Copy every record below verbatim, line for line, with no changes.

DATA SHOWN ::
○ ○ ○ ○ ○ ○ ○

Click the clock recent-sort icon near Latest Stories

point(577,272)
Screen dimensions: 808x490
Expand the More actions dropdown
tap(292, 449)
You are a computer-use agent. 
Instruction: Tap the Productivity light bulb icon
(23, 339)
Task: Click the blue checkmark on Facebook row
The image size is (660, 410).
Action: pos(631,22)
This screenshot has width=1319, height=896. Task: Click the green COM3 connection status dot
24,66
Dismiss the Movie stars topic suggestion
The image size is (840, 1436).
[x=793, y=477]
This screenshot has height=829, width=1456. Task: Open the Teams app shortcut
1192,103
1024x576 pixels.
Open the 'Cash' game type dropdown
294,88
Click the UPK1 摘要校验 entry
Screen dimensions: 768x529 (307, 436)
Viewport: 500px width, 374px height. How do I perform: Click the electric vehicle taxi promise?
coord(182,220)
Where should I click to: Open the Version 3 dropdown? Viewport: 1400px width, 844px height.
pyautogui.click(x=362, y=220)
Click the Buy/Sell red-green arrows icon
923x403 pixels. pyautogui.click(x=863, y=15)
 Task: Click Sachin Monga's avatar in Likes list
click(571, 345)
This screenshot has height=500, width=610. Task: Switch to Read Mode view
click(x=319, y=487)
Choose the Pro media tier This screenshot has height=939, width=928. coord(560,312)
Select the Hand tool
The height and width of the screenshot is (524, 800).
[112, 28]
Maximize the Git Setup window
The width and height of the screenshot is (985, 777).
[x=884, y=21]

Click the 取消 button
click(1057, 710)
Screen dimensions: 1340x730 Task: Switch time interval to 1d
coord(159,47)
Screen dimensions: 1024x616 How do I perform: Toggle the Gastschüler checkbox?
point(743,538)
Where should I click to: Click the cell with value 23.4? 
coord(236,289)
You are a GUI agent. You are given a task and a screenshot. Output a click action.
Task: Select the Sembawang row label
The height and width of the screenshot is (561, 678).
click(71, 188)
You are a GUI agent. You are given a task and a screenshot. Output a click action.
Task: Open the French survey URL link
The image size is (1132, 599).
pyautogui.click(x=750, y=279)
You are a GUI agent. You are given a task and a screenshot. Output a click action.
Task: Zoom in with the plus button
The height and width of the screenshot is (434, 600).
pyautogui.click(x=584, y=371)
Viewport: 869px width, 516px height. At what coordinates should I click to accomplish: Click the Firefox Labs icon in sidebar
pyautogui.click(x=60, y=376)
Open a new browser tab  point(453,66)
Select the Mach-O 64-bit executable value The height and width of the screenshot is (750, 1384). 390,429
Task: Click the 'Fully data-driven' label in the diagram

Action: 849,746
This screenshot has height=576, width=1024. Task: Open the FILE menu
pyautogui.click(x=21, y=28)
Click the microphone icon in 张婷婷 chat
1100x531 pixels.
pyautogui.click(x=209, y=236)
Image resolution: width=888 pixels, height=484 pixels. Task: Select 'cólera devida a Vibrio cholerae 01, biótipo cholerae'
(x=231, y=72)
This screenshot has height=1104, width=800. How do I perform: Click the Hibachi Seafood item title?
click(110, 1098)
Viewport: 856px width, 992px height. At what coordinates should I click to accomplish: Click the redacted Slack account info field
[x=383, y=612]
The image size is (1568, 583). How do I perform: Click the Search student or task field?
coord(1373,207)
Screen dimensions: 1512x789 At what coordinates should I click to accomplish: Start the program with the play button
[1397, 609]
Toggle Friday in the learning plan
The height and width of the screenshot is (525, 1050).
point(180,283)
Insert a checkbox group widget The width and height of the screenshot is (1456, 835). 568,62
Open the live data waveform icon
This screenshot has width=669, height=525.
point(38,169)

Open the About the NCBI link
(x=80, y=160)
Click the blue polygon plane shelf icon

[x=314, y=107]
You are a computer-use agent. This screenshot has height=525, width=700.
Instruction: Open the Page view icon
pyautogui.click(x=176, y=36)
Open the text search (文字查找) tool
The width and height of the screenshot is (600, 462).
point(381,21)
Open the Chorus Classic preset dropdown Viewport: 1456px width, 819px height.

○ ○ ○ ○ ○ ○ ○

RESPONSE ::
Click the clock recent-sort icon near Latest Stories

point(577,272)
Screen dimensions: 808x490
Expand the More actions dropdown
tap(292, 449)
You are a computer-use agent. 
Instruction: Tap the Productivity light bulb icon
(23, 339)
Task: Click the blue checkmark on Facebook row
The image size is (660, 410).
Action: pos(631,22)
This screenshot has width=1319, height=896. Task: Click the green COM3 connection status dot
24,66
Dismiss the Movie stars topic suggestion
The image size is (840, 1436).
[x=793, y=477]
This screenshot has height=829, width=1456. Task: Open the Teams app shortcut
1192,103
1024x576 pixels.
Open the 'Cash' game type dropdown
294,88
Click the UPK1 摘要校验 entry
Screen dimensions: 768x529 (307, 436)
Viewport: 500px width, 374px height. How do I perform: Click the electric vehicle taxi promise?
coord(182,220)
Where should I click to: Open the Version 3 dropdown? Viewport: 1400px width, 844px height.
pyautogui.click(x=362, y=220)
Click the Buy/Sell red-green arrows icon
923x403 pixels. pyautogui.click(x=863, y=15)
 Task: Click Sachin Monga's avatar in Likes list
click(571, 345)
This screenshot has height=500, width=610. Task: Switch to Read Mode view
click(x=319, y=487)
Choose the Pro media tier This screenshot has height=939, width=928. coord(560,312)
Select the Hand tool
The height and width of the screenshot is (524, 800).
[112, 28]
Maximize the Git Setup window
The width and height of the screenshot is (985, 777).
[x=884, y=21]

Click the 取消 button
click(1057, 710)
Screen dimensions: 1340x730 Task: Switch time interval to 1d
coord(159,47)
Screen dimensions: 1024x616 How do I perform: Toggle the Gastschüler checkbox?
point(743,538)
Where should I click to: Click the cell with value 23.4? 
coord(236,289)
You are a GUI agent. You are given a task and a screenshot. Output a click action.
Task: Select the Sembawang row label
The height and width of the screenshot is (561, 678).
click(71, 188)
You are a GUI agent. You are given a task and a screenshot. Output a click action.
Task: Open the French survey URL link
The image size is (1132, 599).
pyautogui.click(x=750, y=279)
You are a GUI agent. You are given a task and a screenshot. Output a click action.
Task: Zoom in with the plus button
The height and width of the screenshot is (434, 600).
pyautogui.click(x=584, y=371)
Viewport: 869px width, 516px height. At what coordinates should I click to accomplish: Click the Firefox Labs icon in sidebar
pyautogui.click(x=60, y=376)
Open a new browser tab  point(453,66)
Select the Mach-O 64-bit executable value The height and width of the screenshot is (750, 1384). 390,429
Task: Click the 'Fully data-driven' label in the diagram

Action: 849,746
This screenshot has height=576, width=1024. Task: Open the FILE menu
pyautogui.click(x=21, y=28)
Click the microphone icon in 张婷婷 chat
1100x531 pixels.
pyautogui.click(x=209, y=236)
Image resolution: width=888 pixels, height=484 pixels. Task: Select 'cólera devida a Vibrio cholerae 01, biótipo cholerae'
(x=231, y=72)
This screenshot has height=1104, width=800. How do I perform: Click the Hibachi Seafood item title?
click(110, 1098)
Viewport: 856px width, 992px height. At what coordinates should I click to accomplish: Click the redacted Slack account info field
[x=383, y=612]
The image size is (1568, 583). How do I perform: Click the Search student or task field?
coord(1373,207)
Screen dimensions: 1512x789 At what coordinates should I click to accomplish: Start the program with the play button
[1397, 609]
Toggle Friday in the learning plan
The height and width of the screenshot is (525, 1050).
point(180,283)
Insert a checkbox group widget The width and height of the screenshot is (1456, 835). 568,62
Open the live data waveform icon
This screenshot has width=669, height=525.
point(38,169)

Open the About the NCBI link
(x=80, y=160)
Click the blue polygon plane shelf icon

[x=314, y=107]
You are a computer-use agent. This screenshot has height=525, width=700.
Instruction: Open the Page view icon
pyautogui.click(x=176, y=36)
Open the text search (文字查找) tool
The width and height of the screenshot is (600, 462).
point(381,21)
Open the Chorus Classic preset dropdown Viewport: 1456px width, 819px height.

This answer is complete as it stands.